The Myth Of The Golden Age

  By VennerRoad, 24th Feb 2015

If you think there was a golden age sometime in the past, think again.


Henry VIII

How often have you heard someone talking about the golden age of this, that or other? Al Stewart regretted that he was not born in time to see Josephine Baker dancing in a Paris cabaret, or to walk the roads of England in Merlin’s Time. Others talk about the golden age of Greece, of Arab science, of Islam, and so on. At times, I’ve dreamed of a golden age, and indeed have lived through one of sorts. I grew up in the 1960s, and as I was just too young to participate in the Summer Of Love, I remember being there, but the 1970s and especially the early 1980s was indeed a golden age for melodic rock, heavy metal, progressive bands and singer-songwriters. If unlike me you missed the boat, you can relive it on YouTube, but let us not kid ourselves.
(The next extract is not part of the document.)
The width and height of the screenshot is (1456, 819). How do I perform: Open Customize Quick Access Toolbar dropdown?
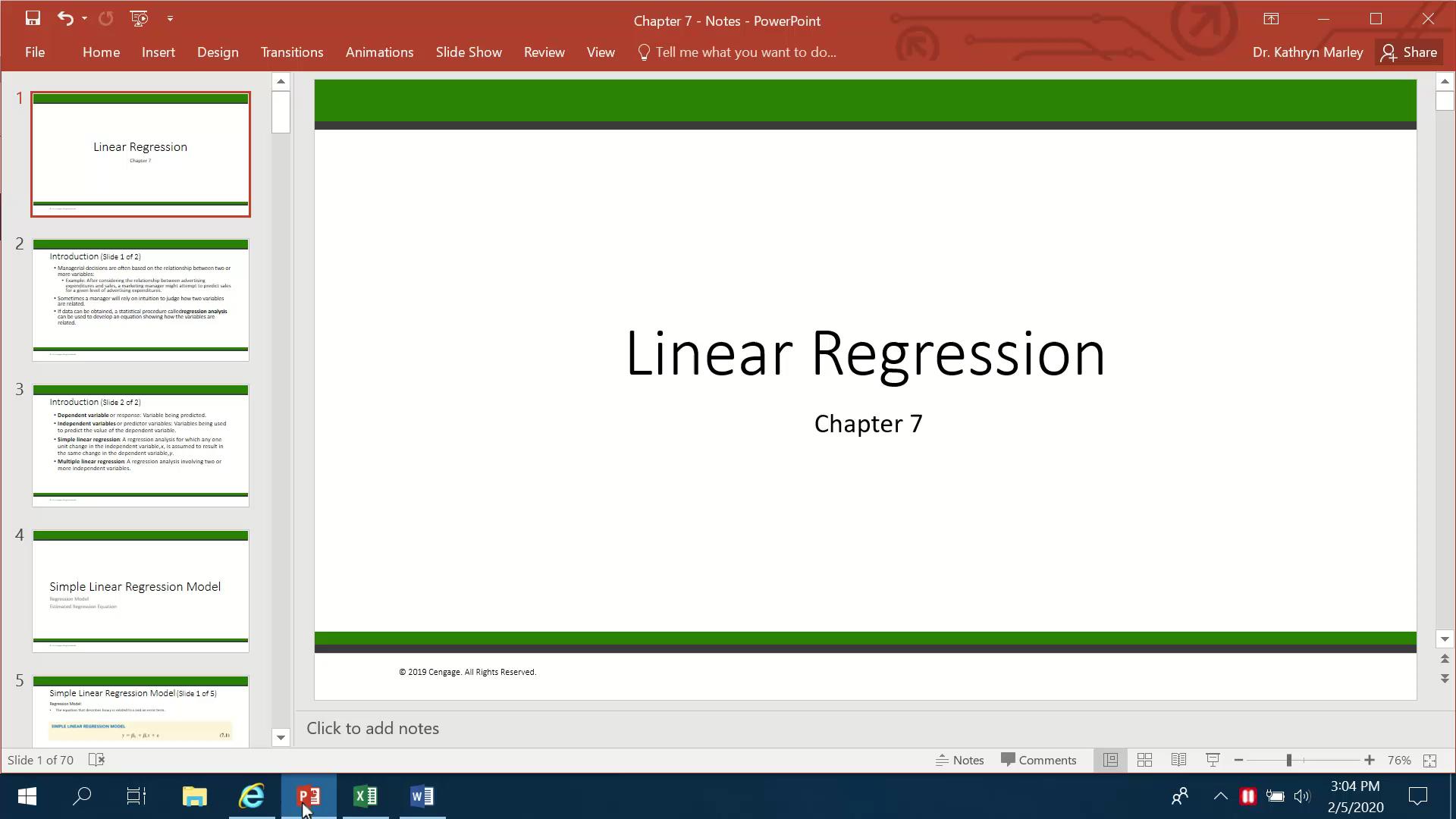(x=170, y=19)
Last Saturday night, I was beavering away on the computer as is my wont, when suddenly it went off and the lights went out, like in the whole neighbourhood. I’ve seen a power cut or two over the decades I’ve been living here, but never at night. Now here is the 64 cent question: how would you like to live in a world without electricity, period?

Curiously, when I turned on my computer the following afternoon it was showing the time as 15.10 when the real time was 14.33; the date had also advanced to Monday. When I noticed the time - on the bottom right hand corner of the screen - was different from that on my watch, I assumed the watch had stopped. It was only when I checked with the world calendar and clock that I realised it was the machine rather than the timepiece that was at fault. That is how dependent we have all become on technology. There are now over seven billion people on this planet, and the damned human species keeps breeding. If modern technology were to suddenly cease, if the flow of electricity were somehow stopped, how many of those seven billions do you think would be alive next month? Next year?

Young people growing up today can’t remember a world without the Internet, or even one without the Web, how would they or any of us fair in a world in which men could travel no faster than a horse, and a conversation with someone on the other side of the ocean was to all intents and purposes impossible? And let’s not talk about modern medicine. In the ancient world, appendicitis was a death sentence. Even lesser ailments that are readily treated today could be fatal or cause great problems for the victim. Henry VIII died in January 1547 aged only 55; his death was a direct result of a leg injury he sustained in 1536, which left him in constant pain for the rest of his life. The King of England had at his beck and call the best medical brains money could buy, yet to no avail. In that sense, most of the population of the Western world, Japan, China and many other countries enjoys a higher standard of living than the kings of yore.

This list could be extended from electricity and medicine to many other things, including sanitation, plumbing, central heating, refrigeration, but by now you should get the point. True, there were good times to be had in the past, exciting times, and our ancestors were anything but dumb, they gave us the Renaisssance and the Industrial Revolution after all, but let us not kid ourselves that we have missed something, that were we able to turn back the clock to the Court of the Virgin Queen or Rome at its peak, we would be living some great adventure. Chances are we would die relatively young, if not as babes in arms, we would eat for the most part bland food, freeze in the winter, and live hard lives working long hours for a pittance. For such has been the lot of most of mankind throughout recorded history.